Закон палаты
Шрифт:
Ганшин слушает молча, будто не про себя. Чу-у-дно. И Мария Яковлевна казалась ему другой. В санатории все её боялись — сёстры, няньки, по ниточке ходили, хотя ни разу ни на кого она голос не повысила, говорила также ровно, чуть в нос. Она была вершиной пирамиды прочно устроенного, надёжного мира взрослых, где всё было наперёд обдумано и предусмотрено и никаким дурным случайностям
— Ещё чаю, Сева?
Мария Яковлевна сидит напротив, в лиловой кофте под вороток, и Ганшин, слушая её, почти механически кивает.
— Да, война… — повторяет Мария Яковлевна, подливая кипятку в заварной чайник. — Сейчас забыли, как тогда было. На Алтае нам старую школу выделили. Отопление печное, кухня в полутора километрах, рентген в двух, всё неприспособлено, грязно, а тут морозы начались. Ашот Григорьевич, кирицкий директор, — я тогда на должность главврача перешла — в Барнаул уехал связываться с местной властью, пайки выхлопатывать. А я одна осталась. Кормить вас нечем. Бывало, сидишь с поварихой — голову ломаешь, из чего сто порций на ужин сделать. Потом пойдёшь в госпиталь к начмеду, выпросишь десяток тыкв — на тыквенную кашу. После уже с совхозом договор заключили: выделили нам на три месяца пшена и сала немного, а остальное — вертись как знаешь. Персонала нет, няни не обучены простейшим гигиеническим правилам. И учить некому — сёстры от усталости с ног валятся. Набрали молодых, из деревни, да ведь пока обучатся! Но люди, согласись, Сева, были с нами замечательные. Евгению Францевну помнишь? Образцовая ортопедическая сестра. Всю себя отдавала детям. А из педагогов кто?

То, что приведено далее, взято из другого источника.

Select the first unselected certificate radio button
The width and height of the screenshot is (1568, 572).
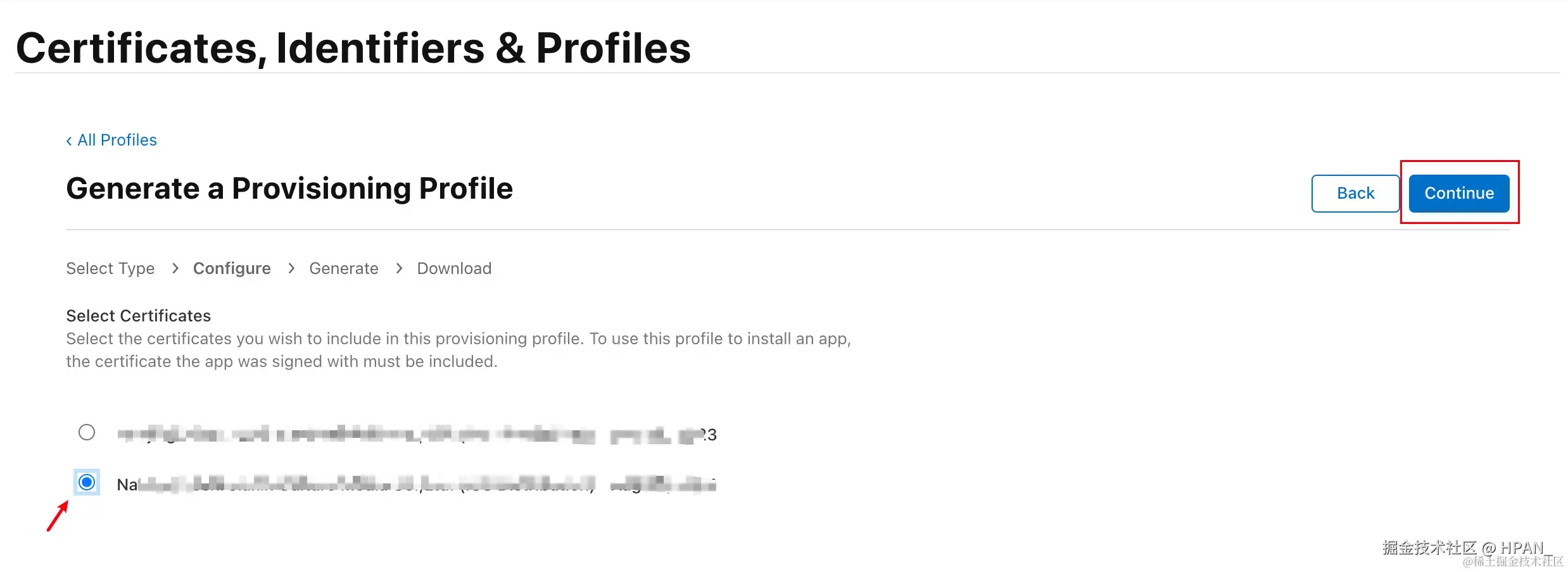87,432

— Изабелла Витальевна, — подсказывает Ганшин.
— Да, Изабелла, — соглашается Мария Яковлевна. — Она ведь совсем девочка была, только-только перед войной институт кончила. Озорная, легкомысленная. Как-то вечером, помню, после звонка, истории вам рассказывала, испугалась ночной сестры и под кровать залезла, разбирали потом на пятиминутке, — без тени улыбки, всё так же в нос говорит Мария Яковлевна.
Она вообще не улыбается.
«Какая же Изабелла молодая? — думает про себя Ганшин. — Конечно, не старая, но пожилая была, с седой прядкой, горбилась заметно. Правда, хорошая, смелая, всё время острила, нравилась ребятам. Но разве же ей едва за двадцать было?»
— А какие ребята с тобой лежали отличные — Игорь, и Гриша Фесенко, — продолжает Мария Яковлевна. — А Костю помнишь?
Ганшин молчит. Ещё бы он не помнил Коську!
— Такой серьёзный, развитой мальчик, он, кажется, был у вас атаман?
— Да, — отвечает Ганшин, помедлив. — Там многое чего было.
Он помешивает ложечкой чай и видит, как Мария Яковлевна напряглась, забеспокоилась.
— Помню, помню, вы, кажется, собирались в горы бежать. Но ты же не станешь отрицать, что в палате был в целом хороший, здоровый детский коллектив? Как вы помогали фронту! Грабли к сенокосу делали, девочки кисеты вышивали для бойцов. Это, кажется, ваша палата отличилась сборами на танк? Нас Сталин благодарил телеграммой — теперь вот рассказываю, не верят… Да, все мы жили одним.
Чай остыл. Торт, который Мария Яковлевна незаметно подложила ему, раскрошился на блюдечке. Ганшин засиделся в одной позе и теперь с трудом, опираясь на подлокотники, поднимается из поглотившего его кресла.
Ему хочется проститься с ней как-то особенно, сказать что-то важное, может быть, обнять. Но она опережает его — первая строго подаёт сухонькую руку, высунувшуюся из широкого лилового рукава. Он прощается, и дверь хлопает за ним.
Похоже, что он никогда уже не вернётся сюда.